> SUPPLIED DATA:
-=-=-=-=-
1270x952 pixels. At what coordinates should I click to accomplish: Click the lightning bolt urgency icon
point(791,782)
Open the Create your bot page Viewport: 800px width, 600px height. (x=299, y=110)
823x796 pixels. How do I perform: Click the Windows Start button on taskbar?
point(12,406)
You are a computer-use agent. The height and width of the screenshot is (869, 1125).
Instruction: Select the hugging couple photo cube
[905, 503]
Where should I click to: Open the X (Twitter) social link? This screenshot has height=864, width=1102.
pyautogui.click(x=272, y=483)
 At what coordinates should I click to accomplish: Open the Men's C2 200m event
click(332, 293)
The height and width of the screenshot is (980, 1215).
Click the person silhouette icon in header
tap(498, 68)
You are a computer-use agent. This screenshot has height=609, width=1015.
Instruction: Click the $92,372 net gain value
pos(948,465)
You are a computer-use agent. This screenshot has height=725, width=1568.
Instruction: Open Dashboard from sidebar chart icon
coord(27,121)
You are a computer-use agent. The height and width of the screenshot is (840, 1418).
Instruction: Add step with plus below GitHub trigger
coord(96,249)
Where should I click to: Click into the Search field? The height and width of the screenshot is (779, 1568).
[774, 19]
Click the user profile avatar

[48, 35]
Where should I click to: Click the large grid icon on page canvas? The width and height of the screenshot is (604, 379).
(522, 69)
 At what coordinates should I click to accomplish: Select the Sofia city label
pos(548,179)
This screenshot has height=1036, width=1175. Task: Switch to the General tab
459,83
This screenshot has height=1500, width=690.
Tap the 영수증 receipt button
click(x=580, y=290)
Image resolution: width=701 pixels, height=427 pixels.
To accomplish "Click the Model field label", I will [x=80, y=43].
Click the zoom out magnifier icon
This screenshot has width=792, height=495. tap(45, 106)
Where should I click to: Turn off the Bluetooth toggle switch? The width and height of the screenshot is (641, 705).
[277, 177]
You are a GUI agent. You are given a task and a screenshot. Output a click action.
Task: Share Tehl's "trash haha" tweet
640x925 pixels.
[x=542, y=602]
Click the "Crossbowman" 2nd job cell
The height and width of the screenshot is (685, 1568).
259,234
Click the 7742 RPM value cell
-=-=-=-=-
> THE EXERCISE: Print all of the lines above verbatim, from the first through the last.

> CORRECT RESPONSE:
1270x952 pixels. At what coordinates should I click to accomplish: Click the lightning bolt urgency icon
point(791,782)
Open the Create your bot page Viewport: 800px width, 600px height. (x=299, y=110)
823x796 pixels. How do I perform: Click the Windows Start button on taskbar?
point(12,406)
You are a computer-use agent. The height and width of the screenshot is (869, 1125).
Instruction: Select the hugging couple photo cube
[905, 503]
Where should I click to: Open the X (Twitter) social link? This screenshot has height=864, width=1102.
pyautogui.click(x=272, y=483)
 At what coordinates should I click to accomplish: Open the Men's C2 200m event
click(332, 293)
The height and width of the screenshot is (980, 1215).
Click the person silhouette icon in header
tap(498, 68)
You are a computer-use agent. This screenshot has height=609, width=1015.
Instruction: Click the $92,372 net gain value
pos(948,465)
You are a computer-use agent. This screenshot has height=725, width=1568.
Instruction: Open Dashboard from sidebar chart icon
coord(27,121)
You are a computer-use agent. The height and width of the screenshot is (840, 1418).
Instruction: Add step with plus below GitHub trigger
coord(96,249)
Where should I click to: Click into the Search field? The height and width of the screenshot is (779, 1568).
[774, 19]
Click the user profile avatar

[48, 35]
Where should I click to: Click the large grid icon on page canvas? The width and height of the screenshot is (604, 379).
(522, 69)
 At what coordinates should I click to accomplish: Select the Sofia city label
pos(548,179)
This screenshot has height=1036, width=1175. Task: Switch to the General tab
459,83
This screenshot has height=1500, width=690.
Tap the 영수증 receipt button
click(x=580, y=290)
Image resolution: width=701 pixels, height=427 pixels.
To accomplish "Click the Model field label", I will [x=80, y=43].
Click the zoom out magnifier icon
This screenshot has width=792, height=495. tap(45, 106)
Where should I click to: Turn off the Bluetooth toggle switch? The width and height of the screenshot is (641, 705).
[277, 177]
You are a GUI agent. You are given a task and a screenshot. Output a click action.
Task: Share Tehl's "trash haha" tweet
640x925 pixels.
[x=542, y=602]
Click the "Crossbowman" 2nd job cell
The height and width of the screenshot is (685, 1568).
259,234
Click the 7742 RPM value cell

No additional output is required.